# TASK OBJECTIVE
Update the stretch of the listing from its start through the line containing "pos(967,79)", changing every "computer-use agent" to "GUI agent" and leaving everything else as it is. Return only those lines.

Start of RECORD LIST

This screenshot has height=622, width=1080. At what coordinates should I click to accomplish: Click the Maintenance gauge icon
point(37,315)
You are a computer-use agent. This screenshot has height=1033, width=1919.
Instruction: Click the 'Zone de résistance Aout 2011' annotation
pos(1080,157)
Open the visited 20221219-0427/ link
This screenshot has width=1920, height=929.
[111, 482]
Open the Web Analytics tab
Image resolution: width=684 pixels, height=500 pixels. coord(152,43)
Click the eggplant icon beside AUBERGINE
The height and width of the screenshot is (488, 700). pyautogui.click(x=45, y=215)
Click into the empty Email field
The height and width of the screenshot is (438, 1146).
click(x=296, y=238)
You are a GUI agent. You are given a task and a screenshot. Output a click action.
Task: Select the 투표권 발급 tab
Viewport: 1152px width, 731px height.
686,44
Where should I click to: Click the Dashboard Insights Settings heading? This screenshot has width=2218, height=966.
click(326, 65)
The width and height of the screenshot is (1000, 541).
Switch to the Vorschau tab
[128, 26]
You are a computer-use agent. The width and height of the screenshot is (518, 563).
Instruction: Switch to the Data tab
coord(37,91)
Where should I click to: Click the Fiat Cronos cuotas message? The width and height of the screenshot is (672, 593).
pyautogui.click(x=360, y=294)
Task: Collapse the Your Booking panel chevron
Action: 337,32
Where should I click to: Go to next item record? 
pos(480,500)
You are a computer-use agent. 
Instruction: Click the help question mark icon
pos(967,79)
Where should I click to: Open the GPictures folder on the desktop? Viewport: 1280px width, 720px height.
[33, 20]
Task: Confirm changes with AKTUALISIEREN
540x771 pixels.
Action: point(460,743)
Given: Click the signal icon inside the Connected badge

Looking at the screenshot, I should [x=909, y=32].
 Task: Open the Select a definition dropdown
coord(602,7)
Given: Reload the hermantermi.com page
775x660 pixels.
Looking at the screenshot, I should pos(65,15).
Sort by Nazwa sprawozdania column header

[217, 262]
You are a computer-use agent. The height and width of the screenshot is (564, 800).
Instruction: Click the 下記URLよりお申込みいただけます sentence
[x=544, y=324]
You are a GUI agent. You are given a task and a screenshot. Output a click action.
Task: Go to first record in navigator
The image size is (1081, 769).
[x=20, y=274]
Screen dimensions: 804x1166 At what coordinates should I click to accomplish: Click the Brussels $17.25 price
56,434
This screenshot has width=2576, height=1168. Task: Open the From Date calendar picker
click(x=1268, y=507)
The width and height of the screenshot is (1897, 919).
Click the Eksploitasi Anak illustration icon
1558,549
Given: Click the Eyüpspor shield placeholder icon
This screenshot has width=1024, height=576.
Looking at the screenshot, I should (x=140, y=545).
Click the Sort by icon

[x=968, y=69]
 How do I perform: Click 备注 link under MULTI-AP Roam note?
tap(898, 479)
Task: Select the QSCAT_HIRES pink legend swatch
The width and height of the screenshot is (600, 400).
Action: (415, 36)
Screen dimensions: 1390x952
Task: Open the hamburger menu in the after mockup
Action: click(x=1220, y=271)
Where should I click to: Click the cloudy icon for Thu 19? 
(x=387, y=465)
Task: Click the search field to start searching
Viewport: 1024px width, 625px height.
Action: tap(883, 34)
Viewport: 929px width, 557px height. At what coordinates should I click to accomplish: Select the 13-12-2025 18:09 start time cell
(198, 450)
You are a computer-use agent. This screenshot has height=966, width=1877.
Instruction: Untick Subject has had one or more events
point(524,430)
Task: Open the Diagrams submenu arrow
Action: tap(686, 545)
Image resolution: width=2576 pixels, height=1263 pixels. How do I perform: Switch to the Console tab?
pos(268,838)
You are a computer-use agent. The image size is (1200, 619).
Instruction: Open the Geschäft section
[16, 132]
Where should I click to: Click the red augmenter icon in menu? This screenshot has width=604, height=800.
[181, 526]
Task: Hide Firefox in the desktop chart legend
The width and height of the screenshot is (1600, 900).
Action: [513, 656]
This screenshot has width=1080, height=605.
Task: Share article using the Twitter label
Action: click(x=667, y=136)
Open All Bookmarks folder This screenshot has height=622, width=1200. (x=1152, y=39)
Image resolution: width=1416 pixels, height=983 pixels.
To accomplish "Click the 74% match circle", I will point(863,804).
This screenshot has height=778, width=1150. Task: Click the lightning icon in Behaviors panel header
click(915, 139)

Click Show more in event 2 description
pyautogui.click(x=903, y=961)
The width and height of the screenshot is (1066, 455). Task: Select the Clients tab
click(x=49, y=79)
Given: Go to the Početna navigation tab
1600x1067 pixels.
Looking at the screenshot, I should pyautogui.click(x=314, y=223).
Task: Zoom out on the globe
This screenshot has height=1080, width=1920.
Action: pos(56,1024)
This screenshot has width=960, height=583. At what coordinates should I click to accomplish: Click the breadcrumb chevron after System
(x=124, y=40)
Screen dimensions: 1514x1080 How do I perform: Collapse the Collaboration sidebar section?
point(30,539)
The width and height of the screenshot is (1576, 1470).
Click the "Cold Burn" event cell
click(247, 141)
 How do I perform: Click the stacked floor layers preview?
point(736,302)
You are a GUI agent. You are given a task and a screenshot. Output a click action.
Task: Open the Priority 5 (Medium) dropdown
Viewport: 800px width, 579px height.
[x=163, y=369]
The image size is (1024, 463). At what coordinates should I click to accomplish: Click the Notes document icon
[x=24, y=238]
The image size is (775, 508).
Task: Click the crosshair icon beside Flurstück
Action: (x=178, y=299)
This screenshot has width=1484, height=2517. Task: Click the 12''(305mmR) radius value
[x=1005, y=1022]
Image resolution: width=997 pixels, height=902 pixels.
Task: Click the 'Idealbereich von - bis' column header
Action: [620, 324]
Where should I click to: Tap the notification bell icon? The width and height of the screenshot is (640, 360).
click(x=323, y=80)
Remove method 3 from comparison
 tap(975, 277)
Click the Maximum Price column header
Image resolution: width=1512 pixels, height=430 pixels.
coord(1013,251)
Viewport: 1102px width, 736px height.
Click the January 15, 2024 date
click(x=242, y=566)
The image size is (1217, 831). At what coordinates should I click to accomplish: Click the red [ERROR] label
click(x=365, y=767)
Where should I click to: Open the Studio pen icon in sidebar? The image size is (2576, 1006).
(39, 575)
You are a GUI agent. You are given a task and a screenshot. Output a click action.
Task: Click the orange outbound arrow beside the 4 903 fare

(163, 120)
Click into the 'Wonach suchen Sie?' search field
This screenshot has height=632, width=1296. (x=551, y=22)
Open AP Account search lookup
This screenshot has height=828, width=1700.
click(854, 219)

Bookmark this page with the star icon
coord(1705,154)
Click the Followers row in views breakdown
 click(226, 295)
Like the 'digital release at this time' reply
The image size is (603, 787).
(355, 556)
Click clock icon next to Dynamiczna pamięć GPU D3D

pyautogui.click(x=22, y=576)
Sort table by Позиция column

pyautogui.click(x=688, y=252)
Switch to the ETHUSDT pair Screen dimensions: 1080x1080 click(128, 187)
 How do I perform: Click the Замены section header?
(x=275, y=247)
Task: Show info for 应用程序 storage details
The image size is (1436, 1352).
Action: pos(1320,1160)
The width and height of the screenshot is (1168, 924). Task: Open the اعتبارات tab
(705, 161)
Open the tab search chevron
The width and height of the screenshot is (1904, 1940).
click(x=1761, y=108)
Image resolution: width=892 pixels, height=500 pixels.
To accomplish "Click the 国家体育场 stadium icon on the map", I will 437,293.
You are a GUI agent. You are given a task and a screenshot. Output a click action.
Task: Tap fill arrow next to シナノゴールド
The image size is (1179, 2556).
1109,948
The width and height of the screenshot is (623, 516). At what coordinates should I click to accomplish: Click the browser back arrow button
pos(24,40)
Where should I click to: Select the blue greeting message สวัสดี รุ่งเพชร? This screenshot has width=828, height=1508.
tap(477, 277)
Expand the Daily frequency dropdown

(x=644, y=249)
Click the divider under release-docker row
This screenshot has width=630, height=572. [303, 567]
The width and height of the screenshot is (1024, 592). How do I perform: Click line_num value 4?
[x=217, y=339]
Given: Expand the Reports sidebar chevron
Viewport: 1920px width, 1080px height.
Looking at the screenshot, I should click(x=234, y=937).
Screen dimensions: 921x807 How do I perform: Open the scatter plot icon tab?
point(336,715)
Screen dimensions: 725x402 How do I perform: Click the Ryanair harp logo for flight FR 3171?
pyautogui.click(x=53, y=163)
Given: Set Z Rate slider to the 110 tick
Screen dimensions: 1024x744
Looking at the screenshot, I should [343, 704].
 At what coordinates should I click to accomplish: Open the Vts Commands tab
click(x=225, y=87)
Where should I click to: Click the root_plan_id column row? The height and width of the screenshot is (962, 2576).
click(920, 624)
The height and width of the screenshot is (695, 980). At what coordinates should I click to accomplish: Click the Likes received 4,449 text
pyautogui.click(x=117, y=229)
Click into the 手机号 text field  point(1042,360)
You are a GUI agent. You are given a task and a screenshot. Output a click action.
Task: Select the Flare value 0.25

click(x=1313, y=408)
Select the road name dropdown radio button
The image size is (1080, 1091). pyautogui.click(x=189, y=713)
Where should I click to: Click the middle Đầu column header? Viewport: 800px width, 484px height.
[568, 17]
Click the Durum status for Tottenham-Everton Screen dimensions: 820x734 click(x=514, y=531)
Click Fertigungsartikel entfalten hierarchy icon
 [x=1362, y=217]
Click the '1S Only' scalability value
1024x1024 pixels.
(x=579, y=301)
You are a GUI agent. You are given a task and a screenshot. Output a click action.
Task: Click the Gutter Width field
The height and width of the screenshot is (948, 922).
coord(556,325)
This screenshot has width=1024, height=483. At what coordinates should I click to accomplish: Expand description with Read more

End of RECORD LIST

# TASK ANSWER
This screenshot has height=622, width=1080. At what coordinates should I click to accomplish: Click the Maintenance gauge icon
point(37,315)
You are a GUI agent. This screenshot has height=1033, width=1919.
Instruction: Click the 'Zone de résistance Aout 2011' annotation
pos(1080,157)
Open the visited 20221219-0427/ link
This screenshot has width=1920, height=929.
[111, 482]
Open the Web Analytics tab
Image resolution: width=684 pixels, height=500 pixels. coord(152,43)
Click the eggplant icon beside AUBERGINE
The height and width of the screenshot is (488, 700). pyautogui.click(x=45, y=215)
Click into the empty Email field
The height and width of the screenshot is (438, 1146).
click(x=296, y=238)
You are a GUI agent. You are given a task and a screenshot. Output a click action.
Task: Select the 투표권 발급 tab
Viewport: 1152px width, 731px height.
686,44
Where should I click to: Click the Dashboard Insights Settings heading? This screenshot has width=2218, height=966.
click(326, 65)
The width and height of the screenshot is (1000, 541).
Switch to the Vorschau tab
[128, 26]
You are a GUI agent. The width and height of the screenshot is (518, 563).
Instruction: Switch to the Data tab
coord(37,91)
Where should I click to: Click the Fiat Cronos cuotas message? The width and height of the screenshot is (672, 593).
pyautogui.click(x=360, y=294)
Task: Collapse the Your Booking panel chevron
Action: 337,32
Where should I click to: Go to next item record? 
pos(480,500)
You are a GUI agent. 
Instruction: Click the help question mark icon
pos(967,79)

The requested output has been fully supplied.